Discover the latest dairy market milestones and record highs. How will rising prices impact your farm? Stay informed to make the best decisions for your dairy business.

Summary: Dairy spot markets have reached historic highs, with prices rising faster than ever. CME spot Cheddar barrels have increased by 25% to $2.255 per pound, the highest level in over two years. Butter has also skyrocketed to $3.18 a pound, a record high for this time of year. Nonfat dry milk has seen its value rise to $1.255 per pound, a level not seen in 18 months. The markets are begging for producers to make more milk, but biology limits their ability to respond. However, there is a silver lining: the potential for increased profits. The demand for butter remains strong, even at record-high costs, providing a stable market for dairy products. Nonfat dry milk (NDM) rose 5.5% to $1.255 a pound, its highest level in 18 months. Class III and Class IV futures have performed exceptionally well, reaching life-of-contract highs and posting significant gains.
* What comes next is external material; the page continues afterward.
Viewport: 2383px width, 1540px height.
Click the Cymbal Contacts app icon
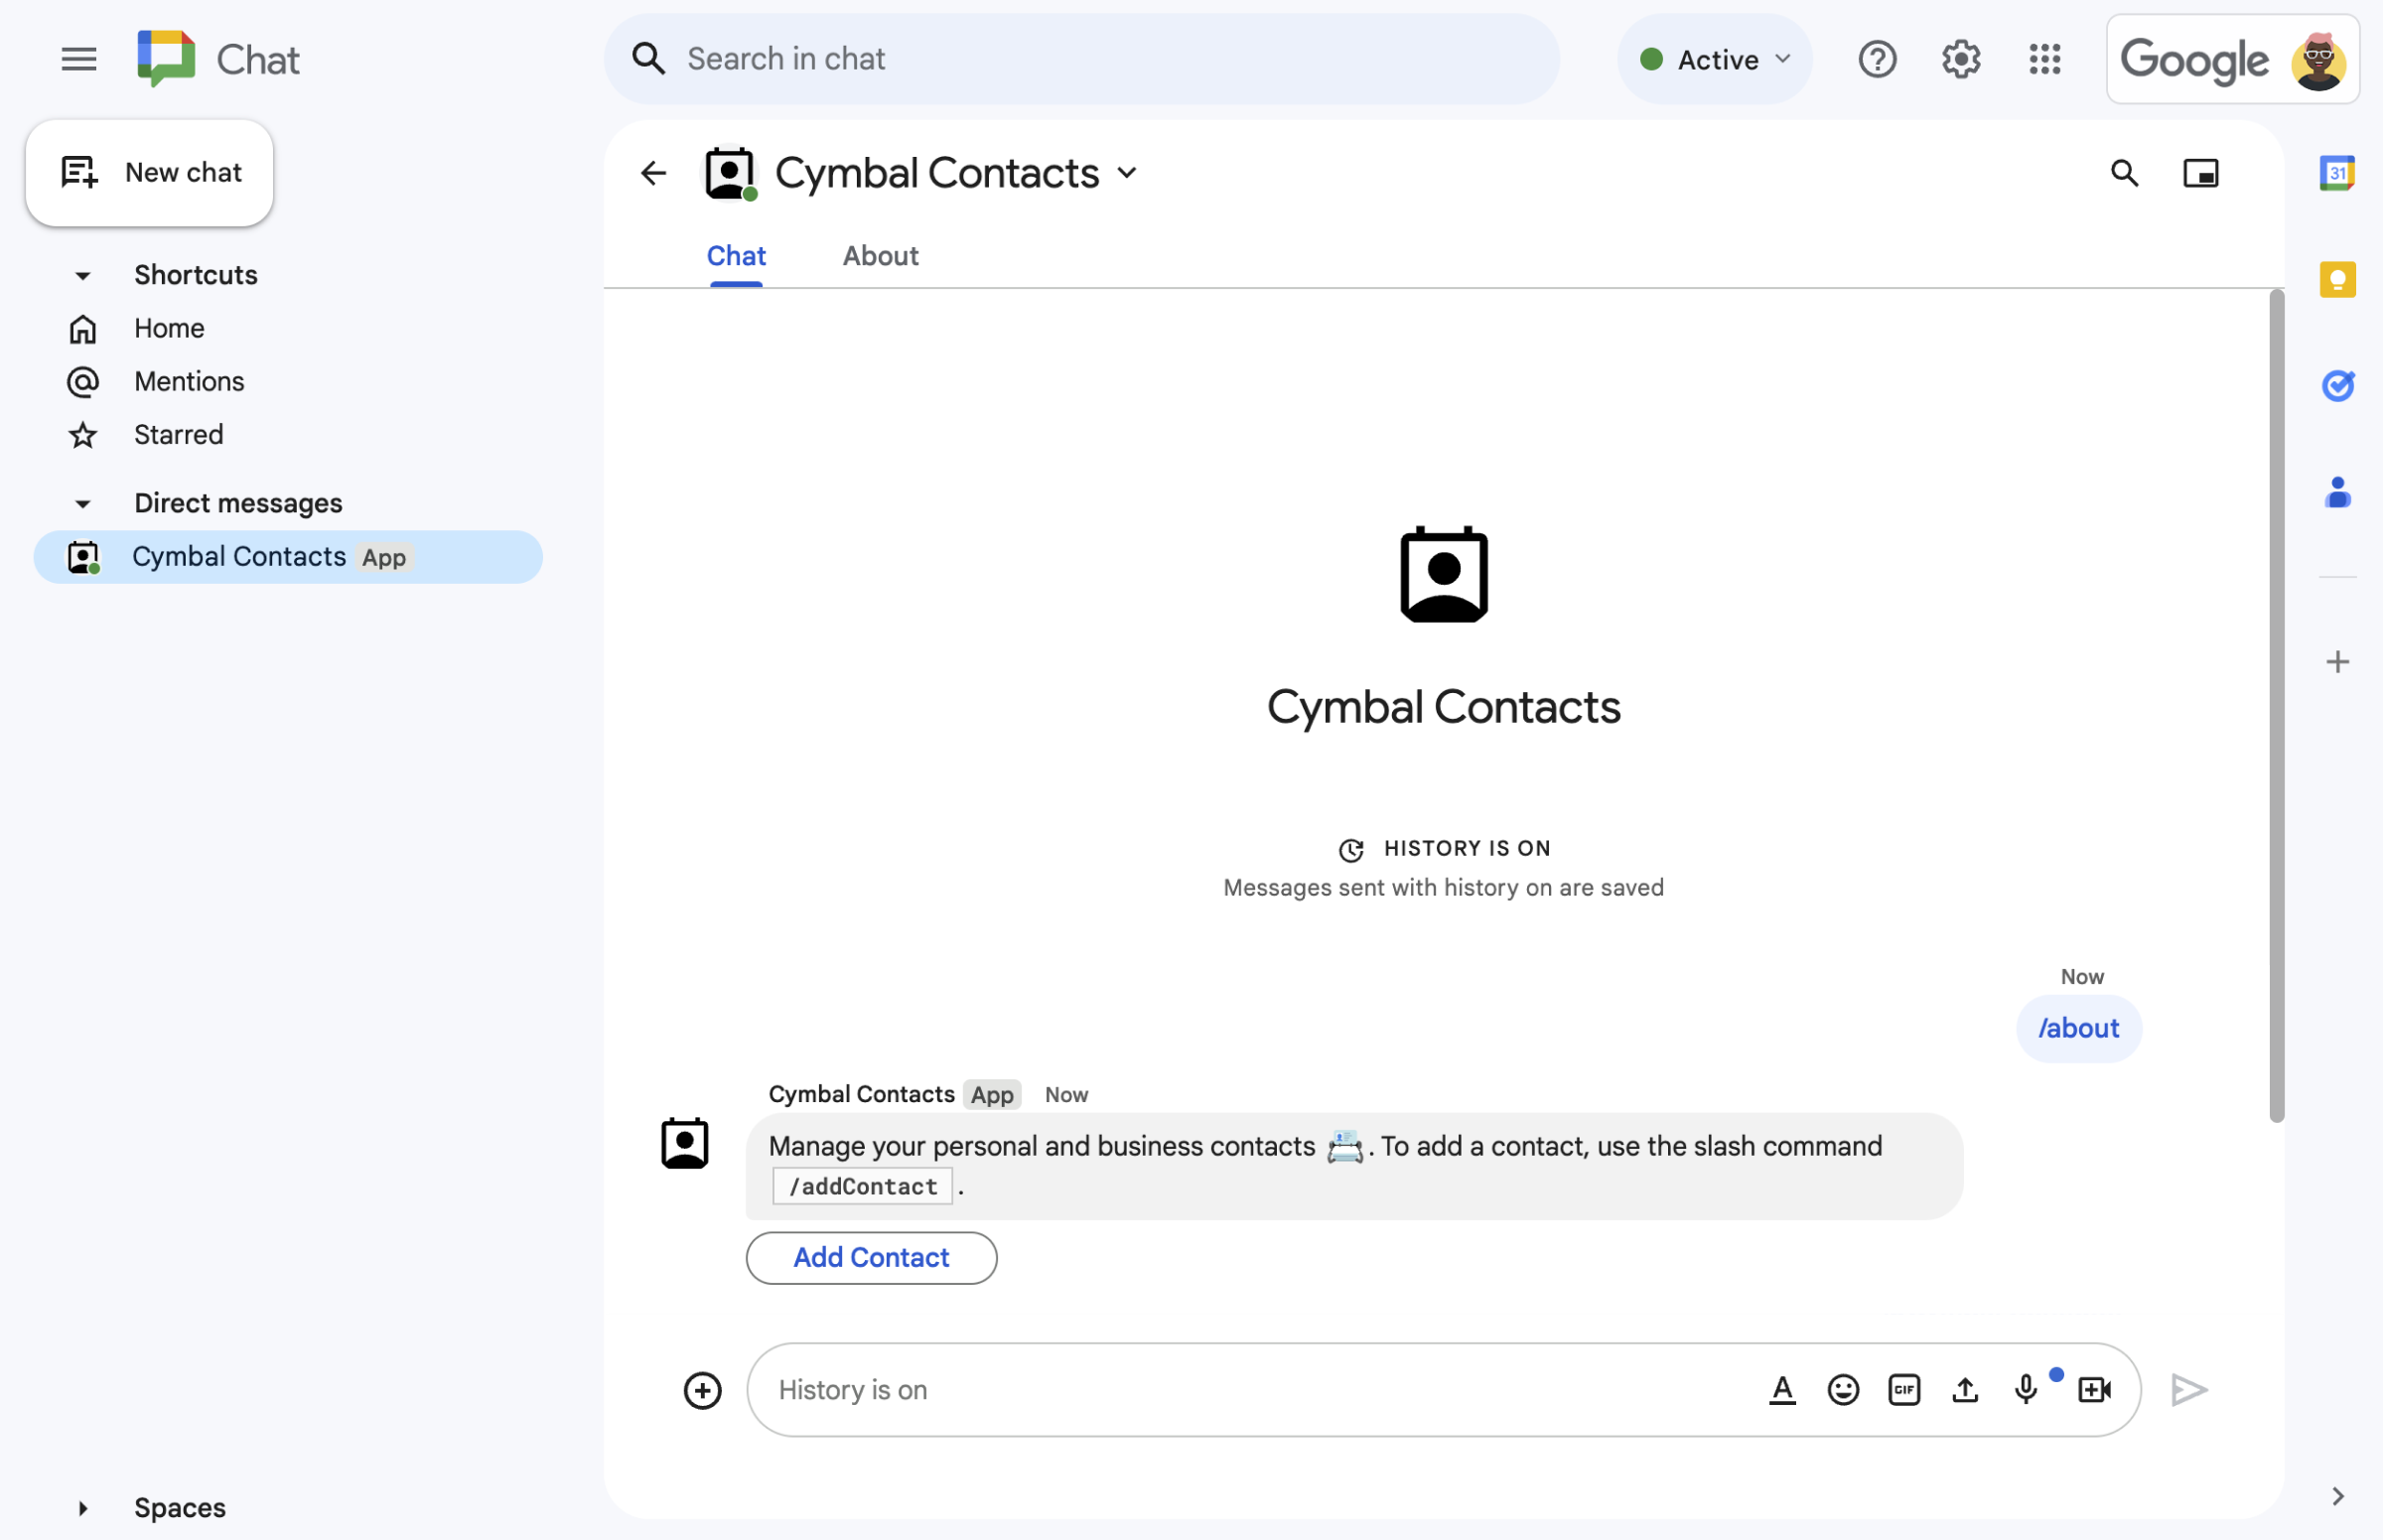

The primary cause of these tremendous gains is a scarcity of milk, influenced by seasonal factors, such as cow stress and increased school demand.

  • Record-high prices for dairy spot markets, especially for Cheddar barrels and butter.
  • Nonfat dry milk reaches levels not seen in 18 months, highlighting the market’s upward trend.
  • Biological limitations hinder immediate production increases, despite growing market demand.
  • Strong butter demand provides a reliable market for dairy products, even at high costs.
  • Class III and Class IV futures reach life-of-contract highs due to milk scarcity.
  • Seasonal factors, including cow stress and school demand, contribute significantly to milk scarcity.
  • Potential for increased profits for dairy producers amidst the tightening milk supply.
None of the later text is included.